Lately, and fortunately, there are more and more gay and queer young musicians presenting themselves freely, and that not only reinforces the importance of identity for both the artist and their fans, but it also seems to be the proof that referential figures and all the work they’ve done before is key for the quote unquote freedom they perform with and act according to their queerness. For decades, people like George Michel, Freddy Mercury, Elton John or Michael Stapes were some of the legendary artists that following generations had to look up to. Now, singers like Years & Years, serpentwithfeet or Jonsi -but also writers such as Ocean Voung- look up to John Grant, Owen Pallet and you. How do you feel being a reference that has opened door for so many new musicians?

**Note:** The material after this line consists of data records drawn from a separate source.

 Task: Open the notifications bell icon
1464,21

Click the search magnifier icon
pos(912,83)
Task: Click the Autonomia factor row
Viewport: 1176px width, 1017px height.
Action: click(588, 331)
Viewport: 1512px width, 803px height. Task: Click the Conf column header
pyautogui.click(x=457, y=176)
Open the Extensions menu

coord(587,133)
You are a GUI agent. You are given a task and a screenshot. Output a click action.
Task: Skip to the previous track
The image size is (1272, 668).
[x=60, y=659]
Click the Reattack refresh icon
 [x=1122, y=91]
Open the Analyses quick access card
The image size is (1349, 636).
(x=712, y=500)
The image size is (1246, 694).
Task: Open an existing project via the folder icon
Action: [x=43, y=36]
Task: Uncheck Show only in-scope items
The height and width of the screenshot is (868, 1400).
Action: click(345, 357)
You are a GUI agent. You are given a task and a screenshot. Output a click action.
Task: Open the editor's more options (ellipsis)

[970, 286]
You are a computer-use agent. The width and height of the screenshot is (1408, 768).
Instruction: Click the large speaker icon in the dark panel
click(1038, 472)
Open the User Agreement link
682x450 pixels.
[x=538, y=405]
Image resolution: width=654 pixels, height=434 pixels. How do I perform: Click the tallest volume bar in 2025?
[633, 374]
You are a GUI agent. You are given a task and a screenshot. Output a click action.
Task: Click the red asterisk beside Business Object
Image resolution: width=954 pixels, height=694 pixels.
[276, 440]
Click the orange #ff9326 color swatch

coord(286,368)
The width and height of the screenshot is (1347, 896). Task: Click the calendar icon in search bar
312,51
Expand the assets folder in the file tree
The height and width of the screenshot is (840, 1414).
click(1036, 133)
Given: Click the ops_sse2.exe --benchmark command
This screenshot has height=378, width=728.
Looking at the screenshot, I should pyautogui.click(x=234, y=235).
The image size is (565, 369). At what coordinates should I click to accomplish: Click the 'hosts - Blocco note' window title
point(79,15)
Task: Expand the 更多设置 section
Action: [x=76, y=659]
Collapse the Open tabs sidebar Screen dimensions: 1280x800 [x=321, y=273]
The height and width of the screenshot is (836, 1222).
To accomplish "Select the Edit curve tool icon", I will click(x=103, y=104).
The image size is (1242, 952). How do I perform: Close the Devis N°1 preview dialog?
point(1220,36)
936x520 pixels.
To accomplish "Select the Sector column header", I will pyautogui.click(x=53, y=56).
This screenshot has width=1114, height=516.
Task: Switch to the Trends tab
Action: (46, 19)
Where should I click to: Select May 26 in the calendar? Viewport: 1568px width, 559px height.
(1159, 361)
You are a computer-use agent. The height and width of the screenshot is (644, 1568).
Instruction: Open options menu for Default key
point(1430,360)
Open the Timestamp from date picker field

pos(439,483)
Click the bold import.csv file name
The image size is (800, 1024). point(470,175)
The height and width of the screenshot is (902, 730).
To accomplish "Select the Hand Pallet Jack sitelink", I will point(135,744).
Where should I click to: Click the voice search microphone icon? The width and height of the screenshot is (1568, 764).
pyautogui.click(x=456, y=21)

It is a real honour, I still hold all the music I listened to as a teenager so close to me. Those records got me through a lot, sometimes they were all I had in some ways. I kind of write for that teenage part of me, try to flesh out as much of my experience as possible to be a comfort and a companion. I'm glad to bring anyone with me and it is really heartwarming. I don't think about it a lot though, it is almost too much.
Hood, Slip Away, Queen, Die 4 U or Wreath are some of the songs that have influenced us in such a positive way not only because of their impressive quality but also due to the narrative many of us needed to grow up with feeling more joy and inclusivity. You’ve been releasing music since 2010. Now, when you look back, how do you feel about all your achievements?
I don't look back very often but I am very proud. I feel like I am doing what I am supposed to.
Do you remember the moment you knew you wanted to dedicate your work towards music and dance? And how was the process from there to your first release?
After I made my first song and created a video for it I never stopped. It was very simple at first. It has become more complicated and involved, but the ingredients are still really elemental and spiritually the same. I am dedicated to finding more, growing, learning new ways to get where I want to and finding paths that can bring others along. It has also been scary and overwhelming, but it’s the first healthy thing I've ever done where my dedication and passion overrides my fear.
We got to see a cheeky and super fun character that you play in both the comeback video and new song of the Yeah, Yeah, Yeahs’ Spitting Off the Edge of the World. How did this collaboration come about?
The legend Karen O reached out to me. A dream come true, I’ve been a massive fan for years.
“I’m furious because he won’t take a picture of us sharing a kiss every day to fight homophobia and normalise same sex love.” This is the title of one of the newsletters you launched during the pandemic, one of the most hilarious, crazy fun things that seemed to be a commentary on some of the most gay-normative narratives that are always a matter of discussion (fight) on Twitter. How do you see LGTBQ+ issues developing in the USA, and how does the G articulate from within in that context, in your opinion?
Honestly the G needs to shut up sometimes. We need to get in the backseat and prop up and support the other letters in the front.
You have been very outspoken about some of your personal struggles and health issues. The pandemic hit most of our mental healths hard, but it was also a challenging time to approach life in a different kind of calmer way. How was it for you?
It was not a good time for me. I got physically really sick which sort of spiralled with depression into a pretty dark place. You asked! I'm coming out of it now; I feel much better. A lot of people wrote books or something during covid but I literally just sat there in the dark freaking out.